与纳米银相比,纳米金的生物毒性相对较低,因而在癌症的光热治疗领域应用更加广泛。金纳米颗粒最显著的特点在于其在受到共振激发时,一部分能量通过晶格振荡转化为热能,在合适的尺寸下可以获得90%以上的光热转换效率,能够有效产生过高热来杀死癌细胞,而与此同时由于通过550-900nm的光照产生的表面等离激元是局域的,所以可以不损伤周围的健康细胞。在众多形状的金纳米颗粒中,金纳米球的共振吸收波长基本位于可见光区,这个波长段的光容易被组织吸收,因此只能用于浅表皮层,如皮肤相关的癌症;金纳米棒(GNR)由于其显著的光学特性而在近两年获得广泛研究,这主要得益于其从可见光到近红外区可调的纵向吸收波长以及近红外光区大的吸收截面,因此可以用于较深组织的光热治疗。
目前金纳米棒在使用中主要存在两个问题。一是其表面活性剂的毒性;二是金棒在高热条件下的稳定性。由于金棒制备过程当中广泛采用晶种生长法,通过使用高浓度的十六烷基三甲基溴化铵(CTAB)作为表面活性剂以及稳定剂,通过调整CTAB的浓度可以制备出不同长径比的金纳米棒。CTAB虽然可以增强金棒的水溶性以及分散性,但其却大大增加了其生物毒性。已有一些研究通过对这种附着CTAB的金棒进行表面修饰以降低其毒性,或直接将其表面活性剂替换为PEG。从稳定性方面来说,在过高热过程当中,金棒本身受到热的影响会产生一定形变,这会影响其在近红外光区的消光效率从而降低其光热转换效率,这一点并没有得到足够重视。近年有研究提出介孔二氧化硅包覆金纳米棒(GNRmSiO2)可以提高金棒在高热环境下的稳定性(Theranostics 2014,Vol.4,Issue 1)。这主要是因为SiO2是一种相对稳定的物质,可以无变形长期存在且能提高纳米颗粒的生物相容性,同时易于通过很多官能团对其进行修饰。
通过包覆二氧化硅可以在很大程度上解决前面所列的两大问题,但是细胞在高热条件下的热激蛋白(Heat Shock Protein)在一定程度上保护了癌细胞,使得其具有对高热的抵抗力而不能被彻底杀灭。有研究证明,GNRmSiO2核壳结构载体在药物治疗联合光热治疗的联合治疗领域已经发挥了越来越重要的作用(药物载体及其制备方法和药物组合物及其应用(CN 103893764 A);International Journal of Pharmaceutics 470(2014)1-7),金纳米棒卓越的光学性质以及介孔二氧化硅巨大的载药潜力使得光热治疗和药物治疗两种方式能够双管齐下,相得益彰。
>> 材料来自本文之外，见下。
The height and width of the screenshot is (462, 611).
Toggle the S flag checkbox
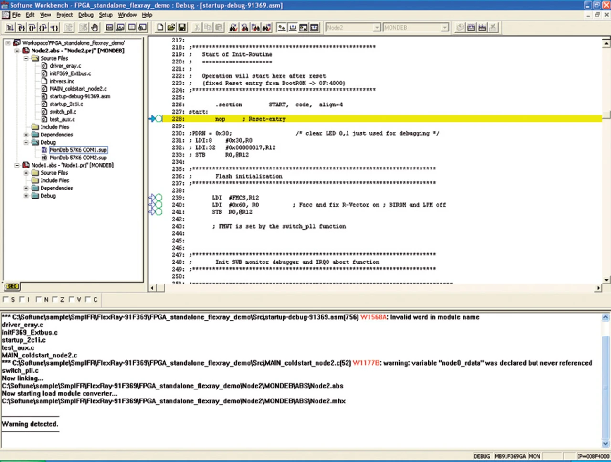(x=6, y=300)
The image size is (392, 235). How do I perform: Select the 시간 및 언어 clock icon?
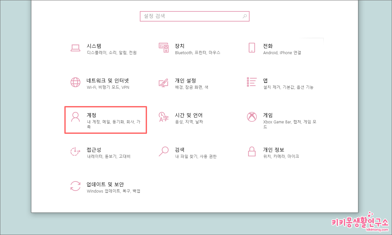pos(163,117)
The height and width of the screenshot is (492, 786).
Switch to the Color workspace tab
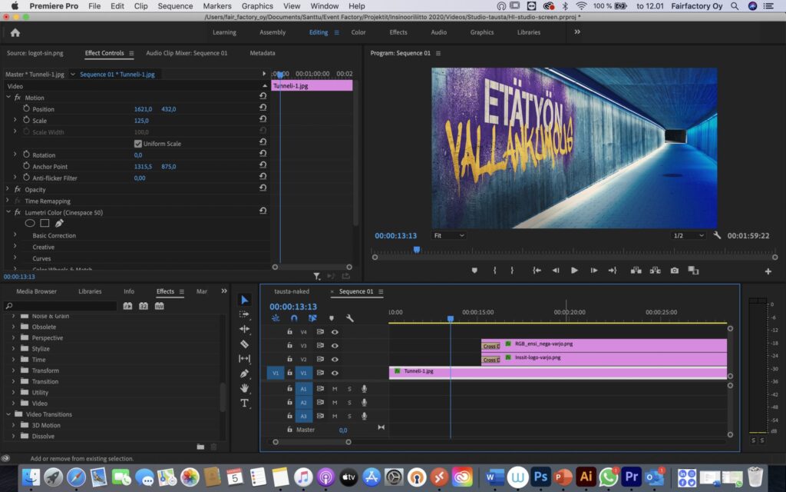(x=358, y=32)
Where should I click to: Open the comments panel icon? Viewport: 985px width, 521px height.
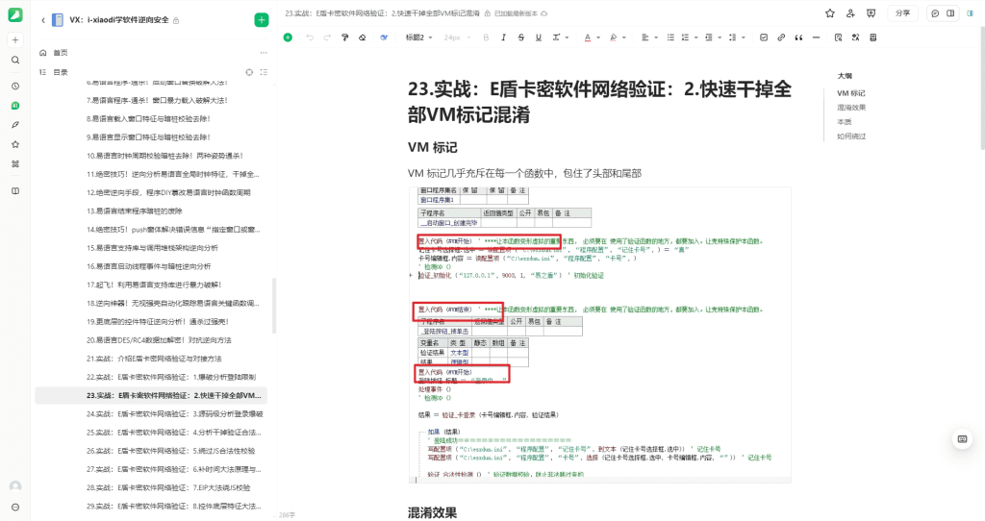click(x=934, y=13)
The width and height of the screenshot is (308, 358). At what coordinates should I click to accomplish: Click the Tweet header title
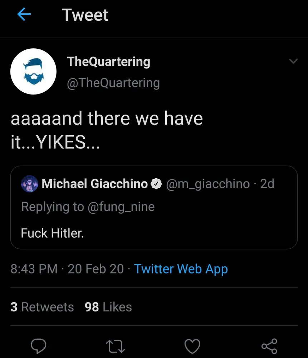(x=85, y=15)
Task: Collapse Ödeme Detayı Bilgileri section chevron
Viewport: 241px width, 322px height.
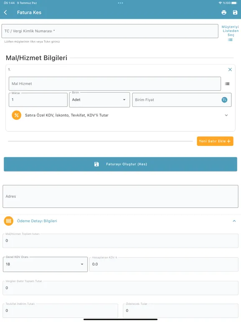Action: pyautogui.click(x=234, y=221)
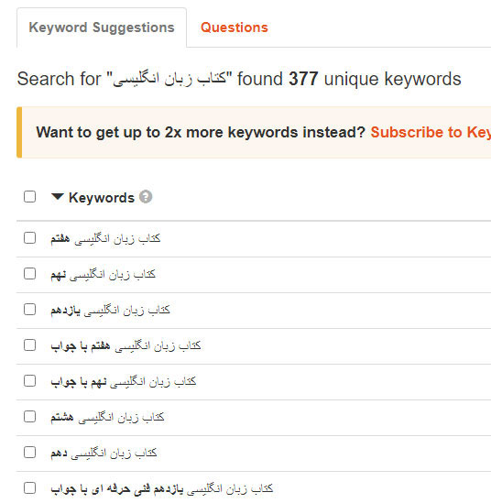Click the last keyword about فنی حرفه ای
Screen dimensions: 491x503
[162, 488]
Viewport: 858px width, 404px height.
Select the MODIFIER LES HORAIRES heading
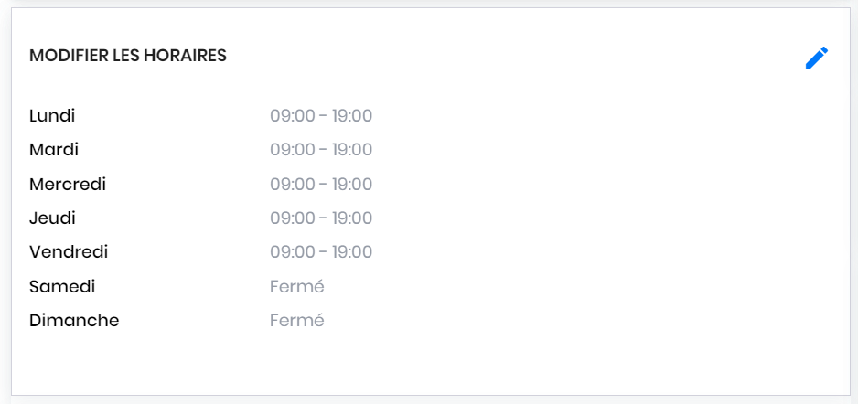127,56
然而在良好的应用前景之下,GNRmSiO2载体在这种多模态治疗中如何精准的靶向癌细胞一直是一个亟待解决的问题。有研究报道通过给介孔二氧化硅表面连接RDG肽链来靶向癌细胞(Biomaterials 34(2013)3150-3158),这在一定程度上提高了靶向但制药过程复杂且并未达到精准识别。
发明内容
本发明的目的在于克服现有技术中GNRmSiO2载体载药靶向性不好的问题,提供一种新型的靶向方案,该方案使载体具有很强的靶向功能。
本发明的目的还在于提供一种采用上述靶向方案的新型强靶向多模态纳米药物。
本发明的目的还在于提供上述强靶向多模态纳米药物在疾病检测以及多模态治疗中的应用。
本发明提供了一种提高GNRmSiO2载体针对特定病灶细胞靶向性的方法,也提供了一种基于此方法制备的新型强靶向多模态纳米药物以及此纳米药物在疾病检测以及多模态治疗中的应用。
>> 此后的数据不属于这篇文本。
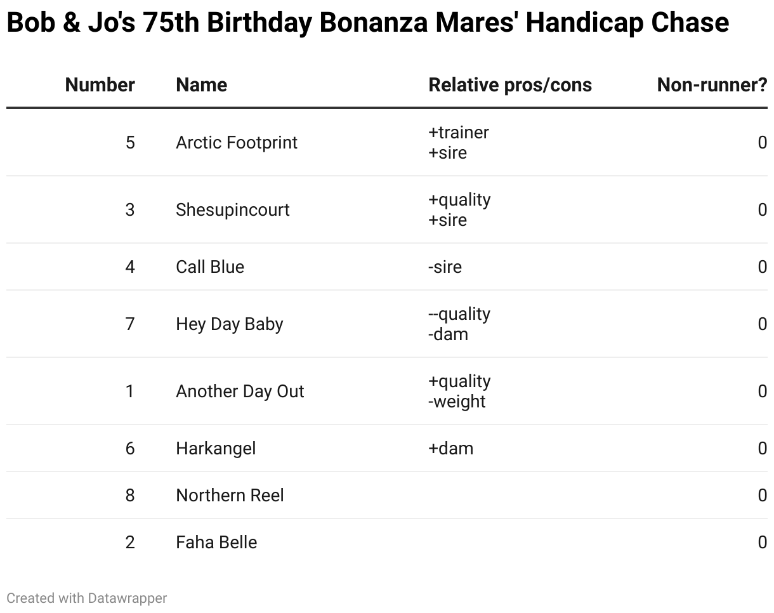
Task: Select the Shesupincourt name cell
Action: click(233, 210)
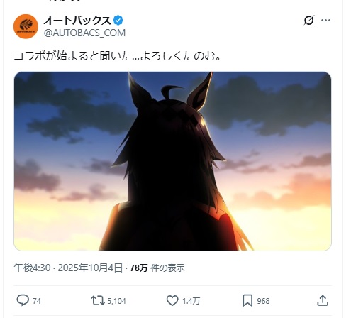
Task: Bookmark the post with the bookmark icon
Action: pos(247,300)
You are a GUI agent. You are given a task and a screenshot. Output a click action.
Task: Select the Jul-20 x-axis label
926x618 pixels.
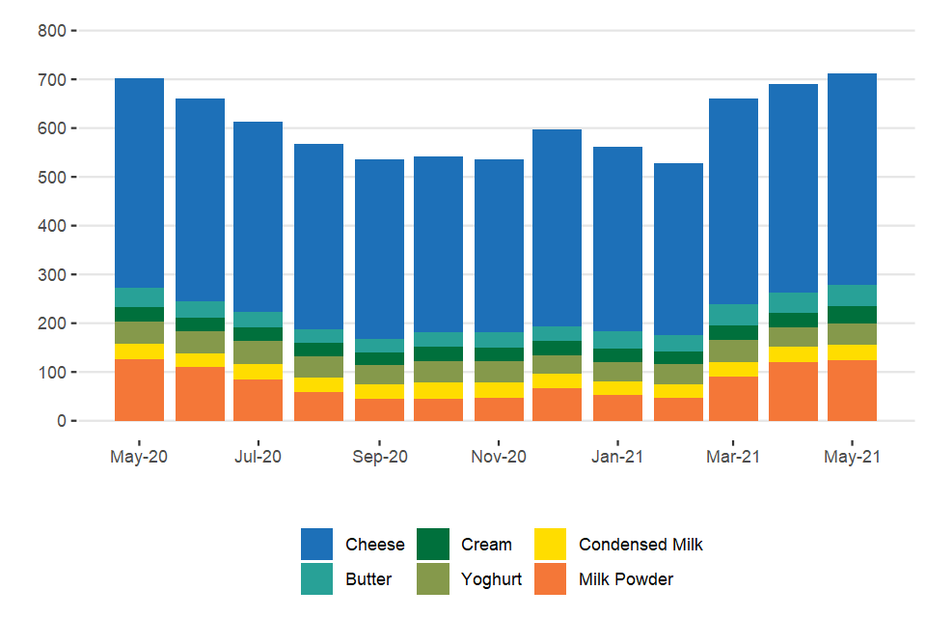coord(258,458)
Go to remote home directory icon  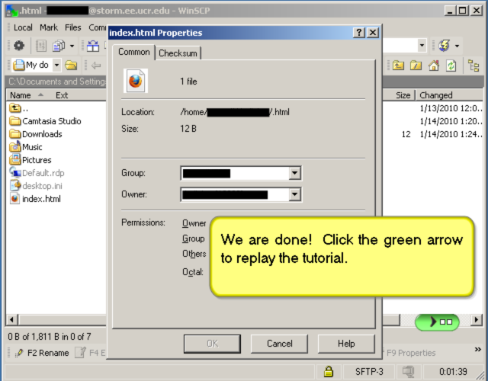(434, 66)

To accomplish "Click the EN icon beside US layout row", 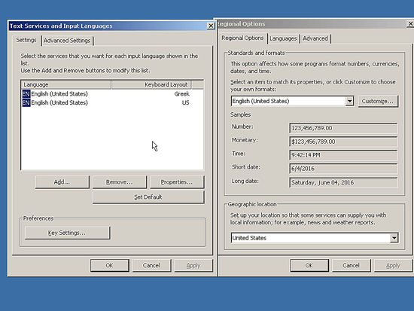I will click(26, 102).
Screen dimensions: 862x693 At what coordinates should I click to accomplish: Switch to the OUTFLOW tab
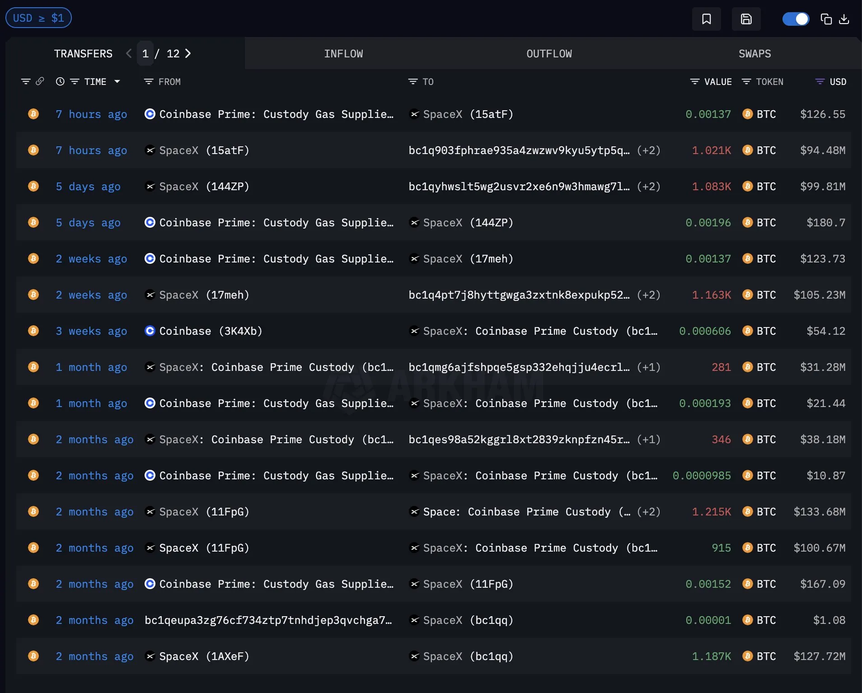pyautogui.click(x=549, y=54)
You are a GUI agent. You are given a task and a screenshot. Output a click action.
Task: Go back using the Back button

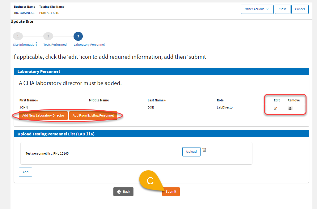click(123, 192)
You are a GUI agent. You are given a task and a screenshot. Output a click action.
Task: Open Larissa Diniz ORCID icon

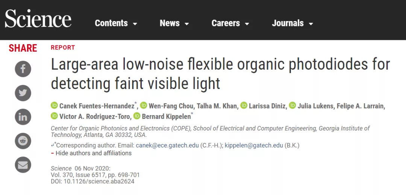(x=244, y=105)
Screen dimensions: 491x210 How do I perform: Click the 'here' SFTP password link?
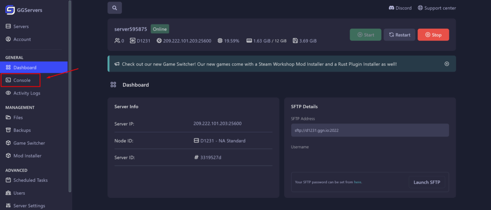(x=358, y=183)
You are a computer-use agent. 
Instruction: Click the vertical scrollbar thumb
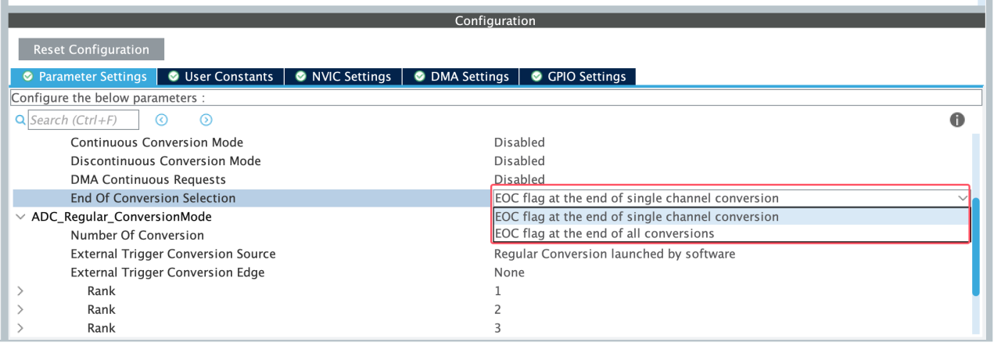[975, 247]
本发明首先提供了一种提高GNRmSiO2药物载体的靶向方法,该方法包括以下步骤:按照已有方法制备GNRmSiO2,将尽除CTAB的GNRmSiO2分散在二氢-3-[3-(三乙氧基硅基)丙基]呋喃-2,5-二酮的乙醇溶液中,反应形成GNRmSiO2-COOH,然后使用N-羟基丁二酰亚胺和1-乙基-(3-二甲基氨基丙基)碳酰二亚胺组成的活化剂活化GNRmSiO2-COOH,再加入目标抗体类药物进行反应,清洗后得到纳米药物溶液,接着干燥得到药物粉末。
上述二氢-3-[3-(三乙氧基硅基)丙基]呋喃-2,5-二酮的用量可根据载药量的多少自行调节,活化剂N-羟基丁二酰亚胺与1-乙基-(3-二甲基氨基丙基)碳酰二亚胺的摩尔比优选1:4,其用量也是根据二氢-3-[3-(三乙氧基硅基)丙基]呋喃-2,5-二酮的用量进行调节。
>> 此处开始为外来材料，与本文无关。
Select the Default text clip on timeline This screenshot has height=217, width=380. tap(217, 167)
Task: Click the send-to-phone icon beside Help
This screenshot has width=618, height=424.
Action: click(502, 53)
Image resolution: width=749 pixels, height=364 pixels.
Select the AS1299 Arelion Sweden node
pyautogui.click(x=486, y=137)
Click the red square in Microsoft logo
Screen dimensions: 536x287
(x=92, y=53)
优选反应形成GNRmSiO2-COOH后进行清洗,将GNRmSiO2-COOH分散于PBS中再加入活化剂。
上述抗体类药物为抗体药物或抗体药物衍生物。
本发明还提供了一种包含此载体以及采取上述方法偶联兼具靶向和药疗双重功能抗体类药物的新型强靶向多模态纳米药物。
本发明还提供了上述纳米药物在疾病检测以及多模态治疗中的应用。
本发明提供的上述强靶向多模态纳米药物具有靶向病灶细胞、药疗和热疗、成像、检测等多项功能,这些功能可以联合应用。通过靶向分子靶向病灶细胞,将GNR-mSiO2纳米颗粒带入病灶部位,可通过检测GNR-mSiO2纳米颗粒的双光子荧光信号或光声信号来判断病灶的存在以及发展情况,继而可进入抗体类药物的治疗过程,之后通过一定功率的近红外激光照射,杀灭病灶细胞。
本发明上述方法得到的强靶向多模态纳米药物作为用于疾病检测、治疗、成像一体化过程中使用药物的应用,尤其在癌症检测、治疗、成像一体化过程中的使用。上述检测方式可采用光声成像、双光子成像方法,也可以将光声成像、双光子成像方法用于治疗过程当中。
上述强靶向多模态纳米药物作为用于疾病检测、治疗、成像一体化过程中使用的方法,包括以下:将强靶向多模态纳米药物与细胞或动物共同培养一段时间,待靶向药物分子发挥作用以后,再将细胞或动物暴露于近红外波长激光照射下进行。整个治疗过程用双光子荧光成像或光声成像技术监控。
本发明由于采取以上技术方案,其具有以下优点:
由于载体上偶联抗体类药物,其具有靶向以及药疗的双重功能,所以在增强GNRmSiO2载体靶向性的同时也简化了制药过程,使得整个纳米药物能够精准在病灶区域发挥作用而不影响正常细胞。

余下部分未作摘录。